Chi salva una vita, salva il mondo intero: ebrei, cattolici e Olocausto
Durante la visita di domani pomeriggio alla basilica di Santa Sofia, in cui papa Francesco incontrerà la comunità ucraina di rito greco-cattolico di Roma, avrà luogo un momento dal forte valore simbolico, che si intreccia idealmente con l’odierna Giornata della Memoria. Ad accogliere il Santo Padre vi sarà, tra gli altri, una delegazione di persone che quest’anno hanno ricevuto le onorificenze del beato martire Emiliano Kovch (1884-1944).
Chi era quest’uomo? Vittima dell’olocausto nazista, Emiliano Kovch fu beatificato nel giugno 2001 da papa Giovanni Paolo II, assieme ad altri 26 martiri, vittime però dell’altra grande follia totalitaria del secolo scorso: il comunismo. Sacerdote dell’arcidiocesi maggiore di Leopoli, Kovch ebbe l’ironico destino di finire in carcere nel 1941 ad opera dei sovietici, per poi venire liberato un anno dopo da quelli che sarebbero i suoi carnefici. “Colpevole” di aver aiutato gli ebrei ucraini a fuggire dalla deportazione nei lager, padre Emiliano fu scoperto dai nazisti ed egli stesso imprigionato nel campo di concentramento di Majdanek, in Polonia, dove morì il 25 marzo 1944 (secondo alcune fonti per una trombosi alle vene della gamba destra, secondo altri bruciato vivo). Nel 1999, Kovch fu proclamato “Giusto dell’Ucraina” dal Consiglio Ebraico del suo paese.

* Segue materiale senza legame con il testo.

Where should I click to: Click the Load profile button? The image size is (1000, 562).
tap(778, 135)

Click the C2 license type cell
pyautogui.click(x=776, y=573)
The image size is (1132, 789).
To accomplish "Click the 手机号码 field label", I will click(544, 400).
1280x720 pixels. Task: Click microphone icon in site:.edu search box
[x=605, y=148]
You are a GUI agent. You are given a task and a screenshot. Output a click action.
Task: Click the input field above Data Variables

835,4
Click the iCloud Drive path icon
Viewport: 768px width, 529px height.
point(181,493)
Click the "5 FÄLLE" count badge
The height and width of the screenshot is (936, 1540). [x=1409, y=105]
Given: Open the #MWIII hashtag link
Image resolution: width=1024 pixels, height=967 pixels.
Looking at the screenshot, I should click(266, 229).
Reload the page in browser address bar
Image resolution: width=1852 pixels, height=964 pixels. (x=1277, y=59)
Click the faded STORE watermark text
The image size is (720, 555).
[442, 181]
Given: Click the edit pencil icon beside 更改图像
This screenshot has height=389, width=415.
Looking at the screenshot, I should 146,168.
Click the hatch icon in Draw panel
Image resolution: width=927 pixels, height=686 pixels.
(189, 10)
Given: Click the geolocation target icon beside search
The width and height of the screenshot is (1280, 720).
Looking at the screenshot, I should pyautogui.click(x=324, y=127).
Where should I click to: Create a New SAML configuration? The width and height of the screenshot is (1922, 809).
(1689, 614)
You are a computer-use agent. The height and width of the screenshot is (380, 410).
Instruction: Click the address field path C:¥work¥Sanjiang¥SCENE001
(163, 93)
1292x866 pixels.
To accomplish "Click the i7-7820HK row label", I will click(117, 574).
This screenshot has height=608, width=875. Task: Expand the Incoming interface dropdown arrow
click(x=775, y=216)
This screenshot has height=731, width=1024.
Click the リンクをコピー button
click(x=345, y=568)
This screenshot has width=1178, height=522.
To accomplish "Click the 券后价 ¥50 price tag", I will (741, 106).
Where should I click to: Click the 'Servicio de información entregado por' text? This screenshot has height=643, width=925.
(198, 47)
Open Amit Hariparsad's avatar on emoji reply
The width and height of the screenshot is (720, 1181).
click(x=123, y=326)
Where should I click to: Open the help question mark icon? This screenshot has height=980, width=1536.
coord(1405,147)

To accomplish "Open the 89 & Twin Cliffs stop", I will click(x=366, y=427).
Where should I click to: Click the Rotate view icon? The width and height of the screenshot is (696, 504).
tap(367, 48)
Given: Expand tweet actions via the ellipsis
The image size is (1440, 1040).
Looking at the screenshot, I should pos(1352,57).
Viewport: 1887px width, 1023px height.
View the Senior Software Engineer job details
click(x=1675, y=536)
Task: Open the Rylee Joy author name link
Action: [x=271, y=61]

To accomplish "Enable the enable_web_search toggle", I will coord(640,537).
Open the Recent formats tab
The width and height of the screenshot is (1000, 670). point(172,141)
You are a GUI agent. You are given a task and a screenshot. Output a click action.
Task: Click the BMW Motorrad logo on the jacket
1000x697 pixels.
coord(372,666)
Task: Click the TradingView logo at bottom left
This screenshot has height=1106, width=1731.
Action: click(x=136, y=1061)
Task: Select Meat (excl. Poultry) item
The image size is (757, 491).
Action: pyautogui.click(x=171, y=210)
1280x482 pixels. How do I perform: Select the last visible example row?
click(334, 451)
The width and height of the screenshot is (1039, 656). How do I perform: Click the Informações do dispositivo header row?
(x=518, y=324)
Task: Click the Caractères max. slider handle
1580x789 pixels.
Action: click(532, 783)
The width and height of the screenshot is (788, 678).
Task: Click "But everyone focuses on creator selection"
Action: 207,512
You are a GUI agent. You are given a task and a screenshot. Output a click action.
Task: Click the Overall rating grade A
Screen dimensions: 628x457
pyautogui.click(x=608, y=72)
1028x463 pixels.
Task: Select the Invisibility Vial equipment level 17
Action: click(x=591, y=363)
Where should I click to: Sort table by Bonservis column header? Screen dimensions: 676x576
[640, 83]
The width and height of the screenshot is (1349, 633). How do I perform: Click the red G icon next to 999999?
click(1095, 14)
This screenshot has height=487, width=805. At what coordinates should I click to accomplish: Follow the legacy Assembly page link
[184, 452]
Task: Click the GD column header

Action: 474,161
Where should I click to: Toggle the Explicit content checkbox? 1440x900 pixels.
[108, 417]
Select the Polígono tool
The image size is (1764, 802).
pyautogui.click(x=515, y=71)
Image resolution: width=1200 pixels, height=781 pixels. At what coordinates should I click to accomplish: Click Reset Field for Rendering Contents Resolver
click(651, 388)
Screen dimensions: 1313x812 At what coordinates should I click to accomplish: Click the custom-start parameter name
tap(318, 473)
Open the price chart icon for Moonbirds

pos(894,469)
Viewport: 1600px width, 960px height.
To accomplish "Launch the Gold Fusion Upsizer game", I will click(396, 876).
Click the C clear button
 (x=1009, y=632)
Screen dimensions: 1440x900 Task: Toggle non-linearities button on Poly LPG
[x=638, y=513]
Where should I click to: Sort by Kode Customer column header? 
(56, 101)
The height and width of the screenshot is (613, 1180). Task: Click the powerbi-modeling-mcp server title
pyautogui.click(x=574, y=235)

La vicenda del beato Emiliano Kovch, analoga per alcuni aspetti a quella più nota di San Massimiliano Kolbe (1884-1941) è emblematica di un momento assai particolare e drammatico della storia ebrea e cristiana, quando esponenti di entrambe le religioni condivisero il tragico destino della persecuzione nazista. È proprio nell’inferno della Shoah, che vengono gettati i semi di un dialogo interreligioso che, in duemila anni, non aveva avuto precedenti. Un ‘disgelo’ tra due religioni precedentemente nemiche, che troverà compimento e sviluppo nei decenni successivi, dalle istanze programmatiche del Concilio Vaticano II, fino alla storica visita di San Giovanni Paolo II alla Sinagoga di Roma nel 1986.
Non più “perfidi giudei”, dunque, ma “fratelli maggiori” da soccorrere e sottrarre alle grinfie di un nemico comune. Sono numerosi – e sicuramente la gran parte dei loro nomi rimarrà occultato nei meandri della storia – i cattolici che, nella tragedia dell’Olocausto, hanno dato compimento al precetto del Talmud, per il quale “Chi salva una vita, salva il mondo intero”. A partire dal venerabile papa Pio XII, i cui controversi “silenzi” di fronte alla barbarie nazista, altro non furono che una forma di circospezione, per permettere la salvezza di migliaia di ebrei, nascosti in parrocchie e conventi sparsi per tutta Roma.